Crowell, who began his duties as city administrator for Jefferson City earlier this month, moved around quite a bit as a child since his father was in the U.S. Army. Born on an Army base in Alabama that no longer exists, Crowell said he rarely spent more than two years in the same city and lived everywhere from Germany to Hawaii.
"My whole world was Army bases," Crowell said. "I thought the Army provided everything."
But it was in seventh grade, when a teacher asked the students why water towers were placed on top of hills, when Crowell began to think about the world outside of Army bases and wondered where roads and pipes came from since they weren't provided by the military.

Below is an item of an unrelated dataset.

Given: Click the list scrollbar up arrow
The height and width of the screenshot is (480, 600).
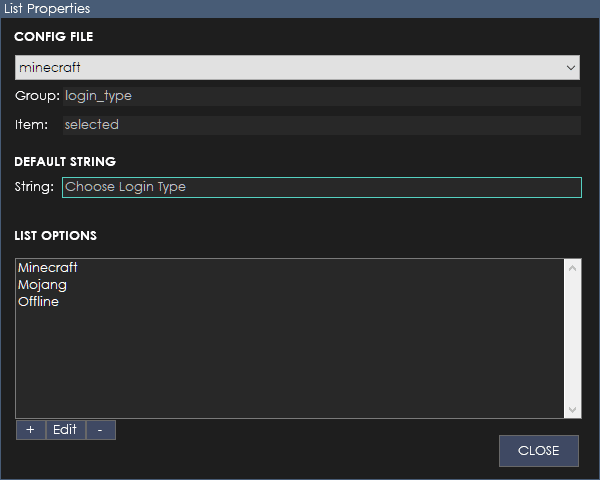Looking at the screenshot, I should click(x=572, y=268).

Crowell went on to study at West Virginia University on a wrestling scholarship and told a counselor that he liked cities and economics. He was then advised to go into business, which he did, though he continued to study economics, noting he read the textbook for an urban economics class just for fun.
"There's something about cities that I enjoy and I thought it was the economics piece of it," Crowell said. "But I still didn't know about city management at that time."
After college, Crowell began working for Gap stores, where he continued to move around a lot, opening stores and getting them operating before moving to the next store.
It was in Hickory, N.C., while working for Gap, where Crowell saw an ad for a city manager position.
"I thought "that's what I want to be,'" Crowell said.
He then went back to West Virginia University for a master's degree in public administration before getting a position in a management assistance program in Dallas, where he worked for the police department before working with an assistant city manager.
"It was great for a first public sector job, but I wanted to be a city manager," Crowell said.
His first opportunity at the job came in David City, Neb., which had about 2,700 residents at the time, where he served as city administrator for nearly two years, before going on to similar positions in La Vista, Neb.; Commerce City, Colo.; Greenwood Village, Colo.; North Port, Fla.; and St. Marys, Ga.
Crowell said what he loves most about working in city government is being able to make a difference and work with residents to make improvements.
"It's the opportunity to make a difference, make a positive difference," Crowell said. "I like to focus on the people aspect of it ... the things that make me the proudest certainly are the projects that have made a difference."